> **Exercise**: Reproduce everything from the line containing "Click info icon next to gmv概览" down to the end of the data, requests included. Multiply each coordinate in the answers by 1.9, round to whole numbers with halves going up, and leave the pictures out.

***

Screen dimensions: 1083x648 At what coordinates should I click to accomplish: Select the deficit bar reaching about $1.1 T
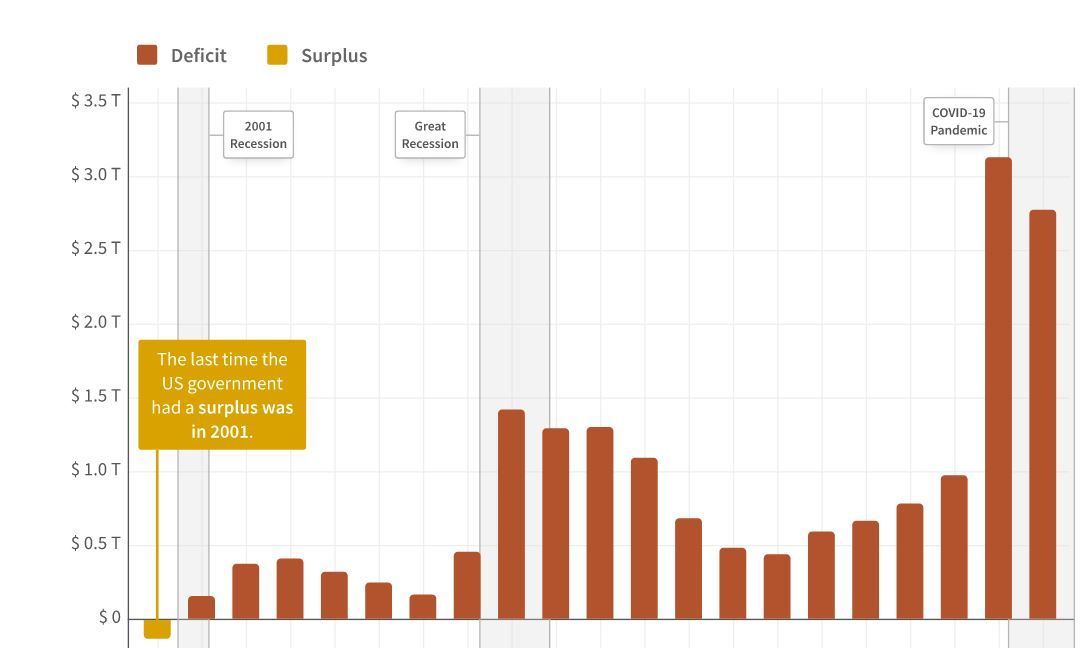644,538
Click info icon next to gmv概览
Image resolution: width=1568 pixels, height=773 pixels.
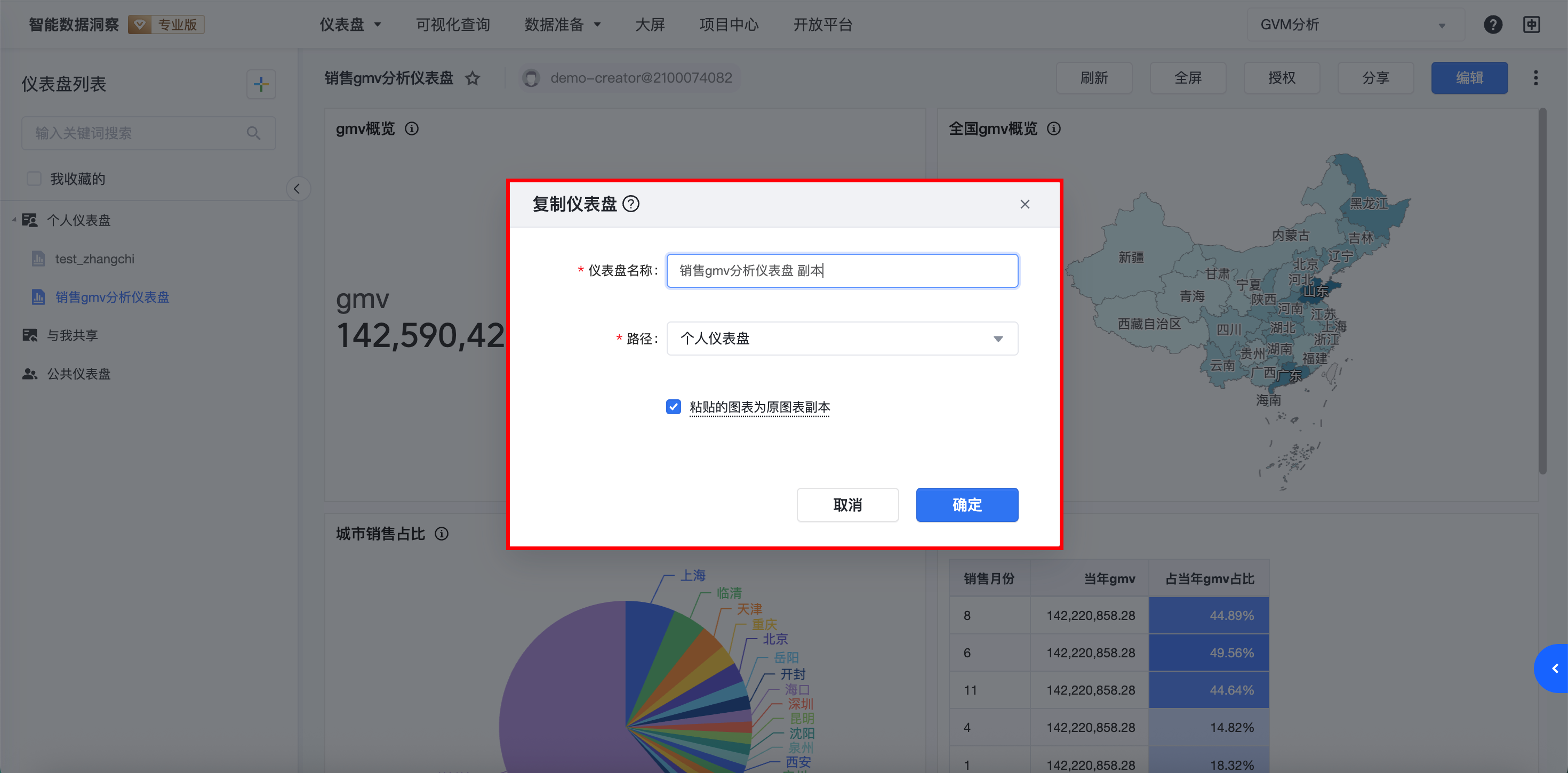(412, 129)
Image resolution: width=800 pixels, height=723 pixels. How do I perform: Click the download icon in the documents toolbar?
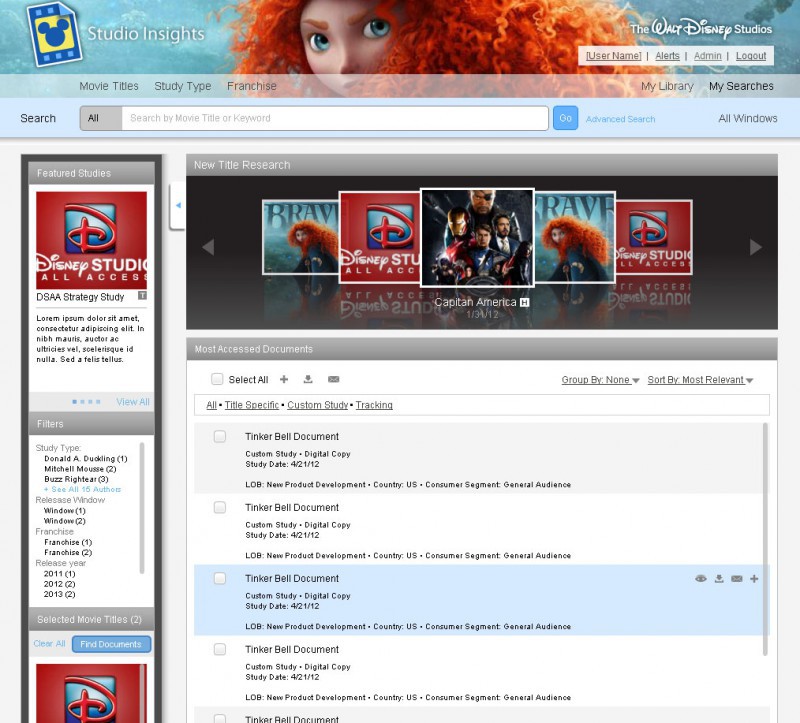[x=308, y=380]
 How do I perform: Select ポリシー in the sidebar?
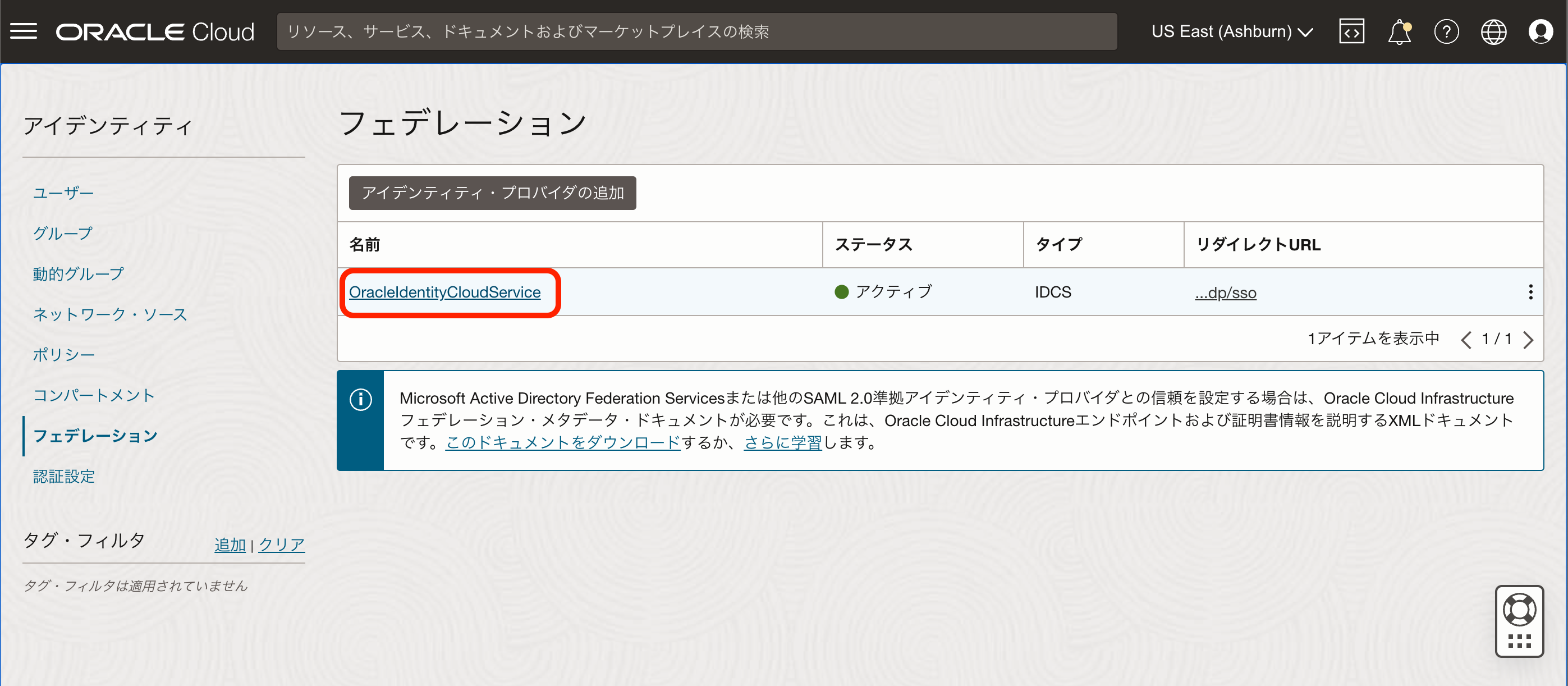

***

> **Expected answer**:
Click info icon next to gmv概览
Image resolution: width=1568 pixels, height=773 pixels.
(783, 245)
Image resolution: width=800 pixels, height=723 pixels. How do I perform: Click the download icon in the documents toolbar?
[x=585, y=722]
 How do I perform: Select ポリシー in the sidebar?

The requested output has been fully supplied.